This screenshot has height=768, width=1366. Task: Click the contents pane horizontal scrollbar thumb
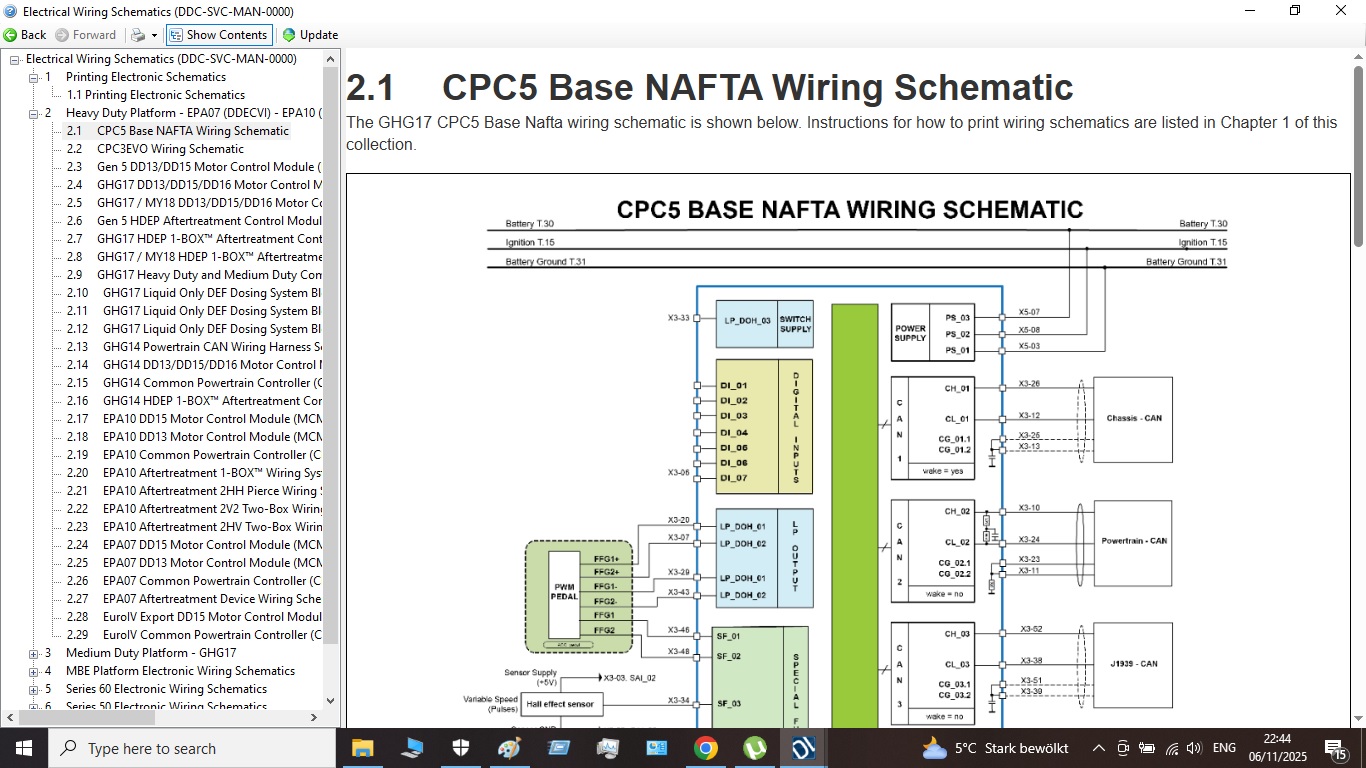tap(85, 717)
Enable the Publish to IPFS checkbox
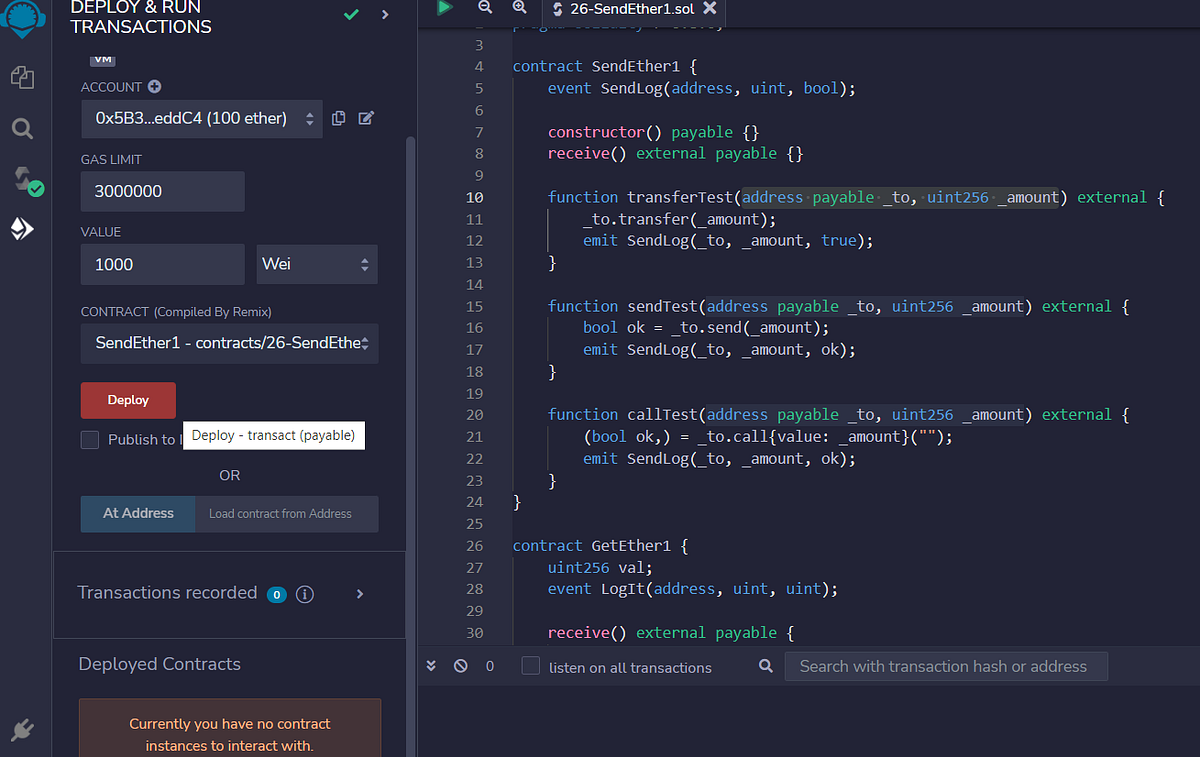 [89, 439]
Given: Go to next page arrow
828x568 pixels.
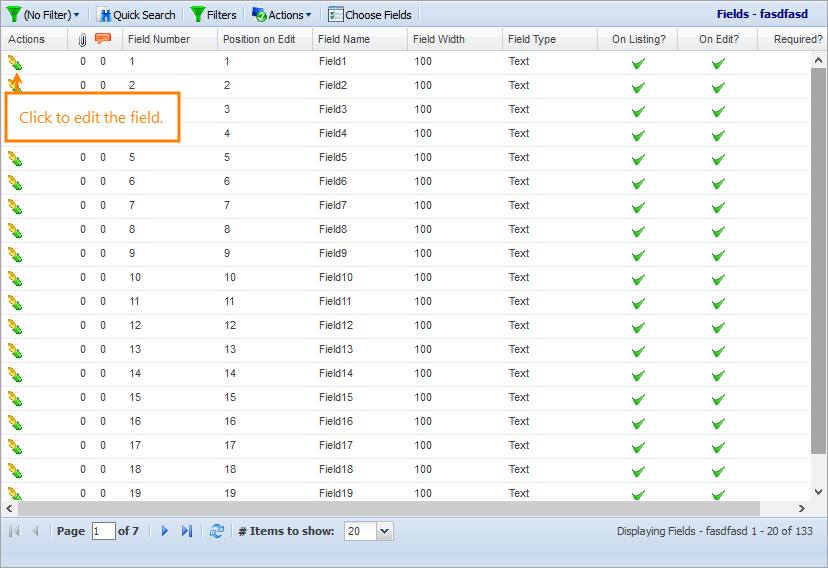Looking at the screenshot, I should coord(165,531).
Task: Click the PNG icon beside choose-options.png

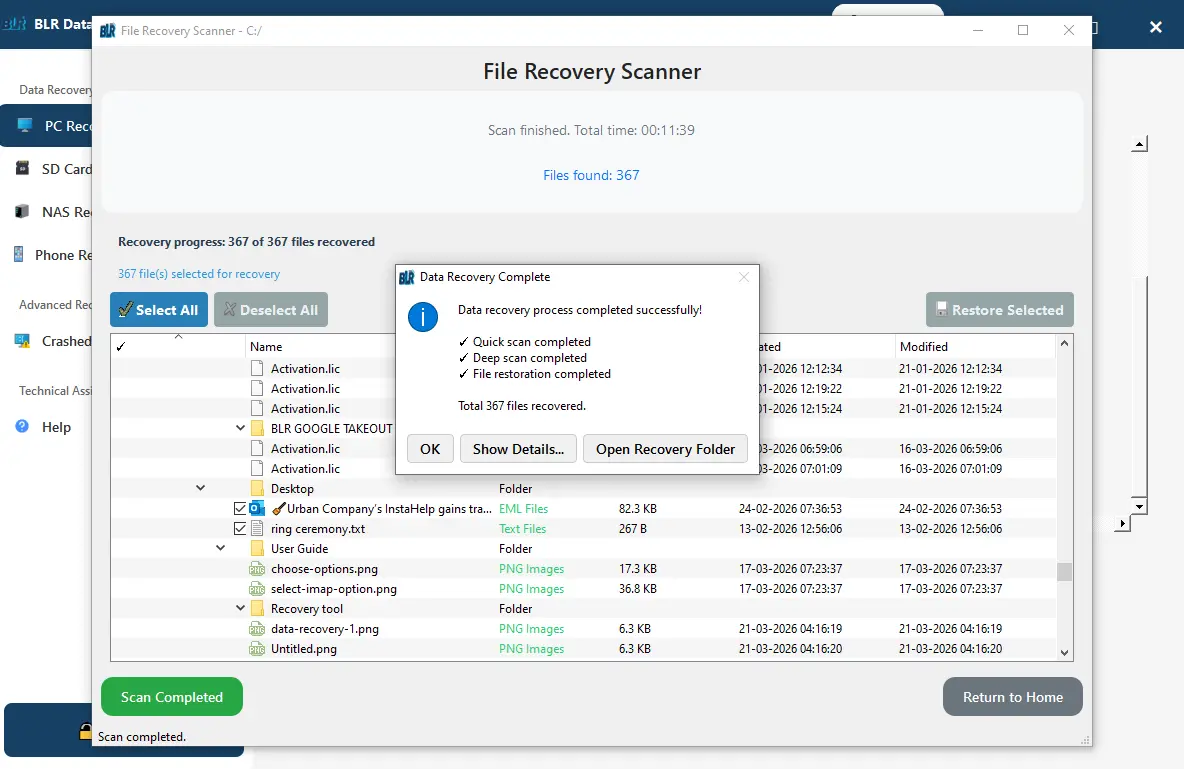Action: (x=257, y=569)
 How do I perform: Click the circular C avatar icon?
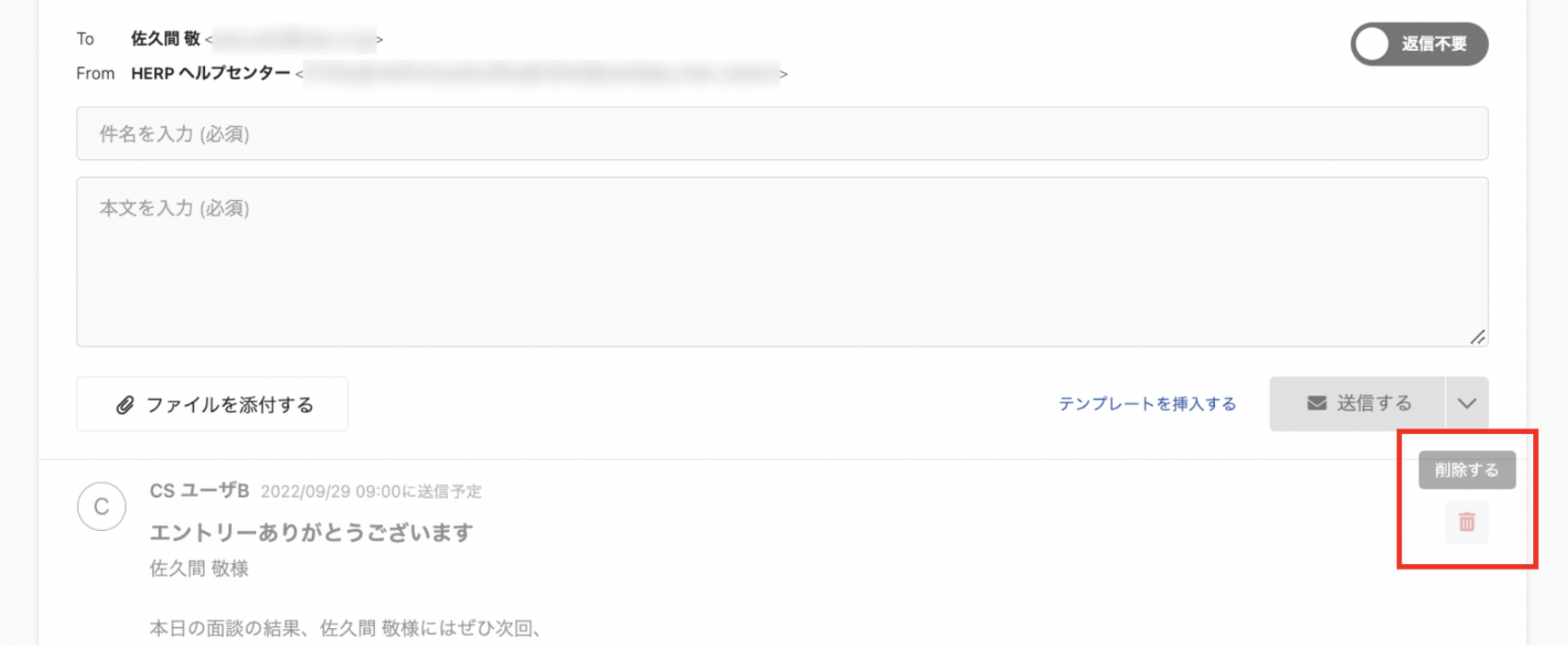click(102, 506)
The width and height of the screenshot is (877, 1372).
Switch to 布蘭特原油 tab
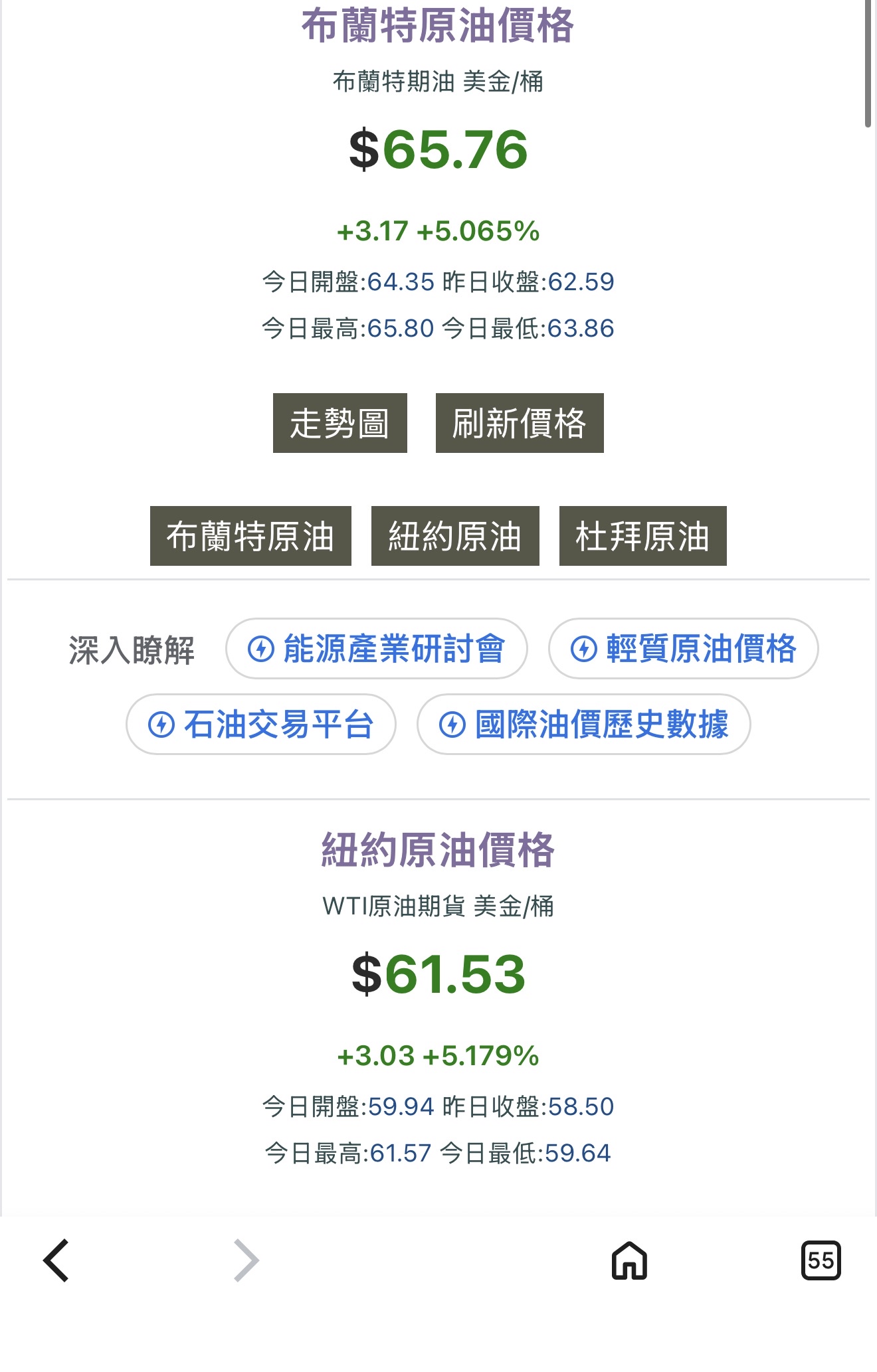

--- DIRECTIVE ---
Rewrite the items above, changing every "icon" to "glyph" and keeping everything else the same; leave out the pictures.

--- EXERCISE ANSWER ---
This screenshot has height=768, width=1366. Task: Click the contents pane horizontal scrollbar thumb
tap(85, 717)
Enable the Publish to IPFS checkbox
 [89, 439]
Given: Go to next page arrow
828x568 pixels.
Looking at the screenshot, I should coord(165,531).
Task: Click the PNG glyph beside choose-options.png

Action: (x=257, y=569)
 How do I perform: Click the circular C avatar glyph?
click(102, 506)
The width and height of the screenshot is (877, 1372).
Switch to 布蘭特原油 tab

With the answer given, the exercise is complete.